═════ Provided material ═════

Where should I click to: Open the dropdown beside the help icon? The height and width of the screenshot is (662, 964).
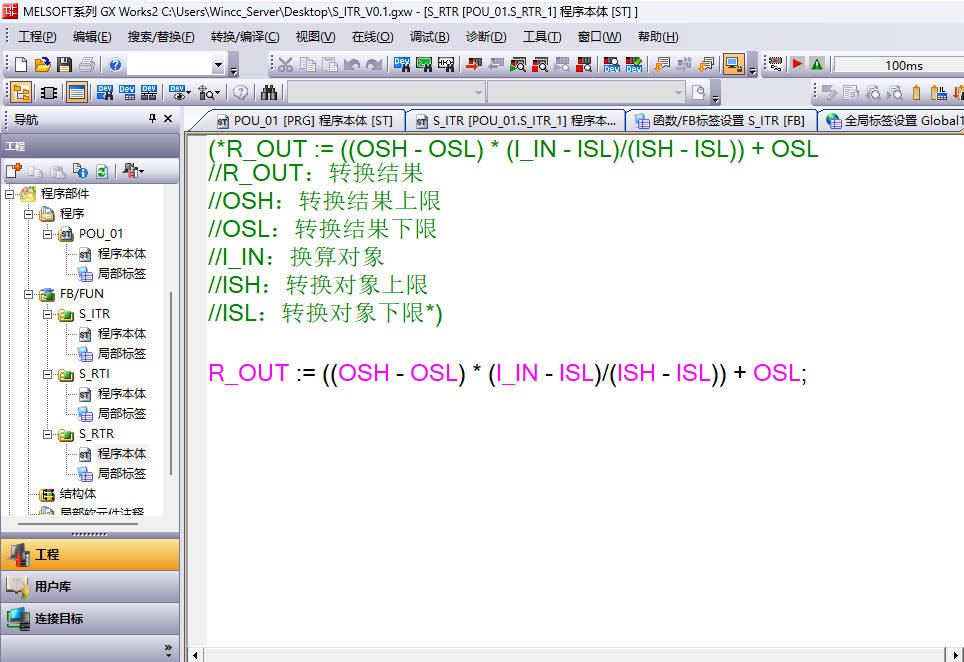[x=218, y=65]
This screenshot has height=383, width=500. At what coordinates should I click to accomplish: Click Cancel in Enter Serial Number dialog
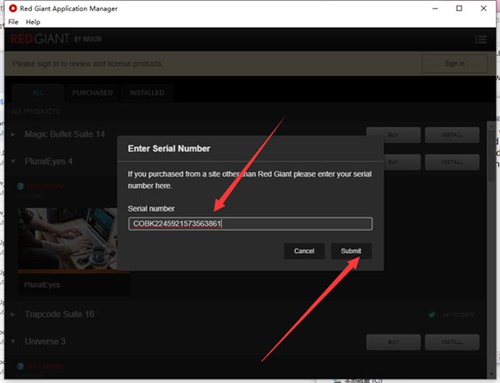click(x=304, y=251)
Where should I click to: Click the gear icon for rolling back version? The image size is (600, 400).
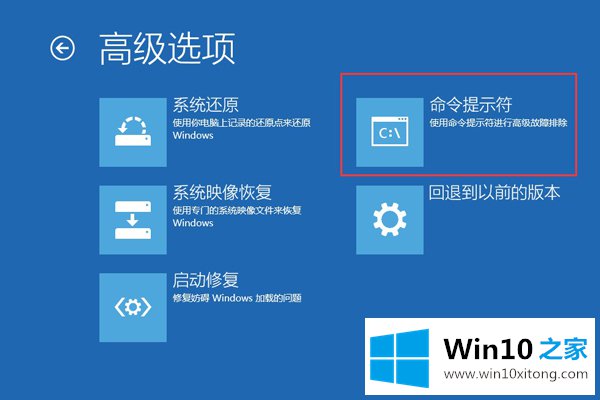pyautogui.click(x=390, y=220)
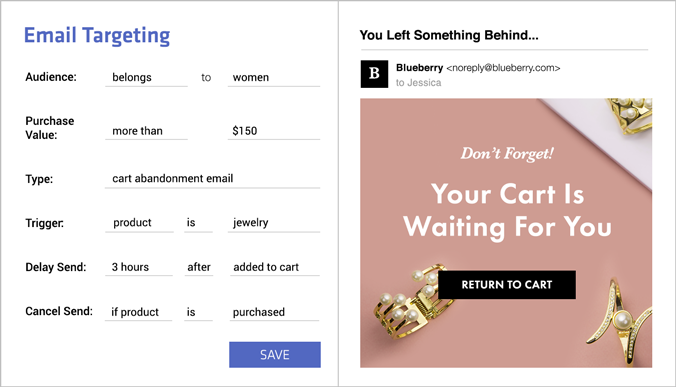Image resolution: width=676 pixels, height=387 pixels.
Task: Open the Audience 'women' field
Action: pos(274,78)
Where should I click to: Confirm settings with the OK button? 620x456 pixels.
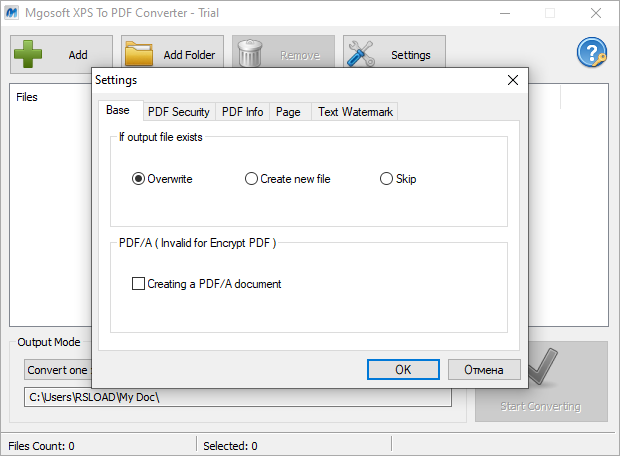[x=403, y=369]
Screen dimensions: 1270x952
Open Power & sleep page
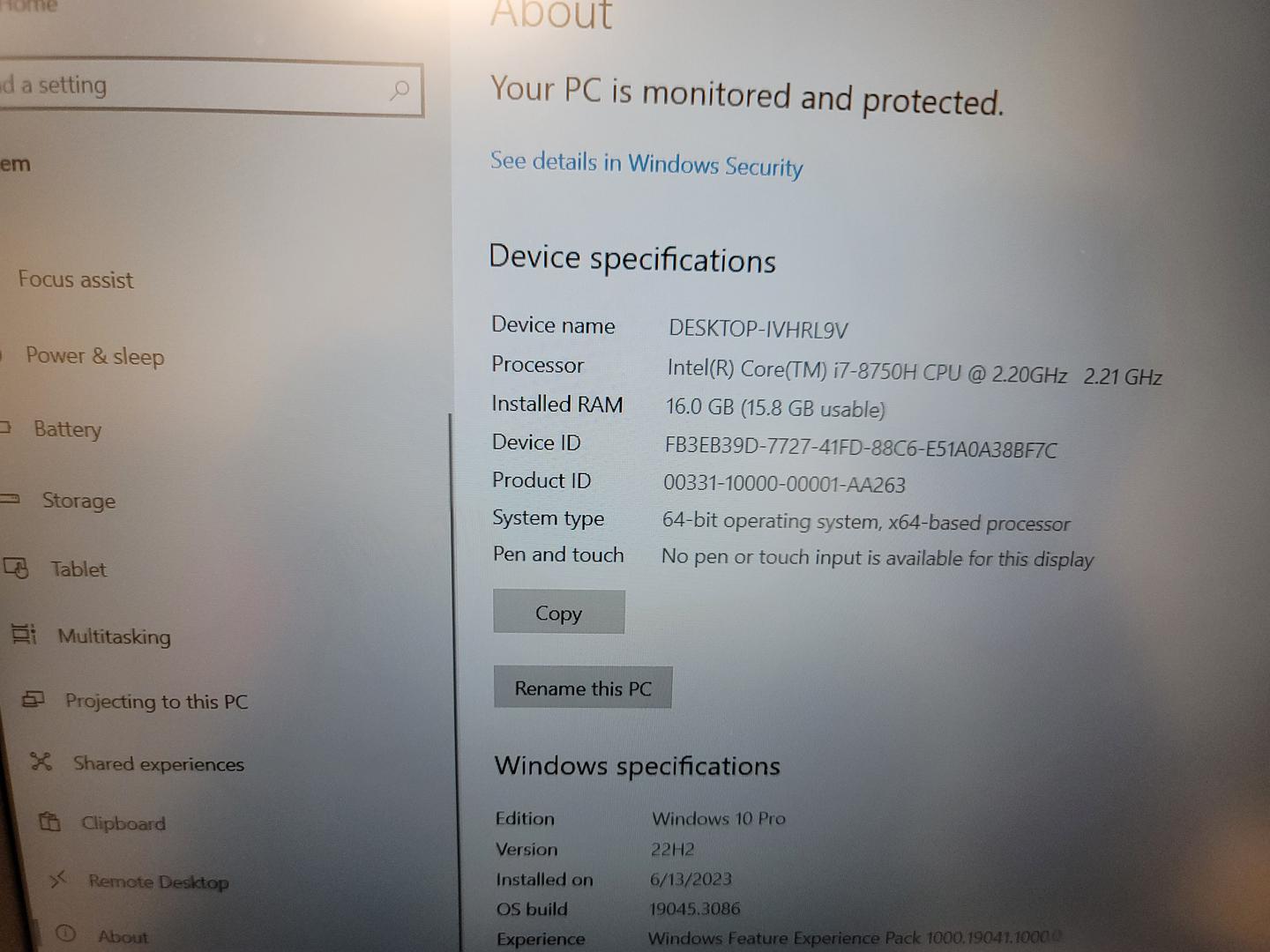(x=95, y=356)
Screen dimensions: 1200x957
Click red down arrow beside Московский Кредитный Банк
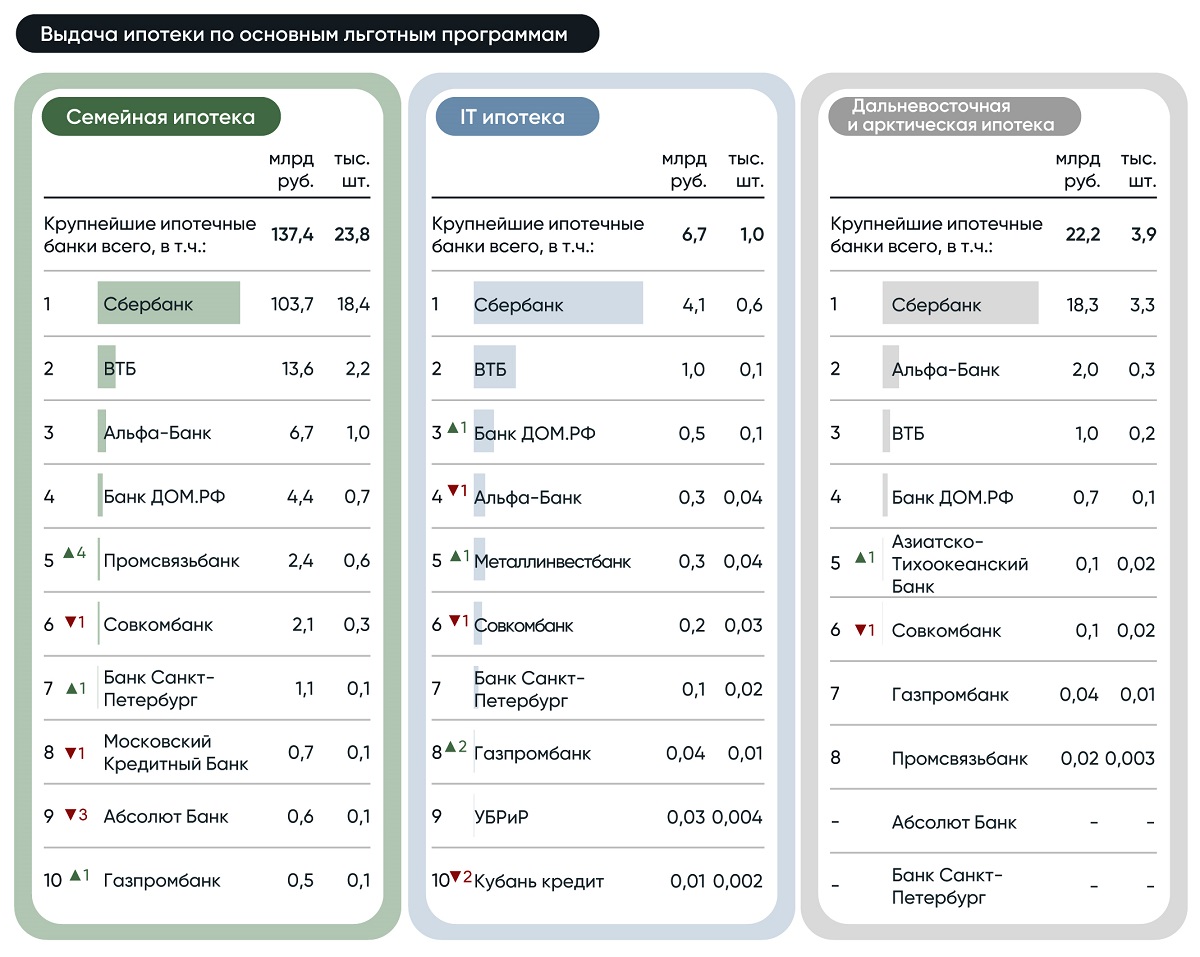[x=70, y=753]
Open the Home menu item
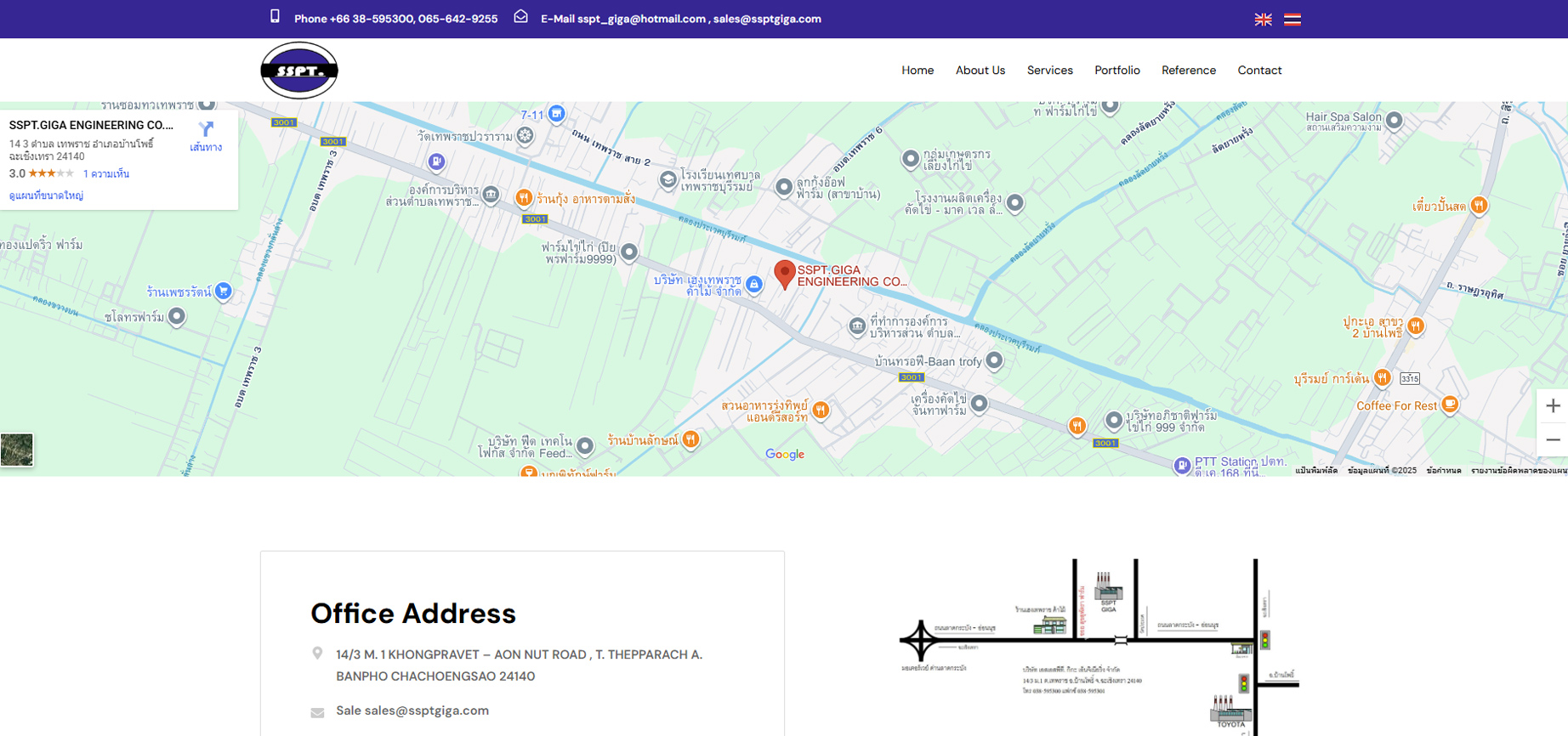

═════

Your answer must be the lines from the one containing "Screen dimensions: 1270x952" through the final line of the entries, duplicated exactly, with both ends kept and all pictures left out.

Screen dimensions: 1270x952
Open Power & sleep page
(x=95, y=356)
Screen dimensions: 1200x957
Click red down arrow beside Московский Кредитный Банк
[x=70, y=753]
Open the Home menu item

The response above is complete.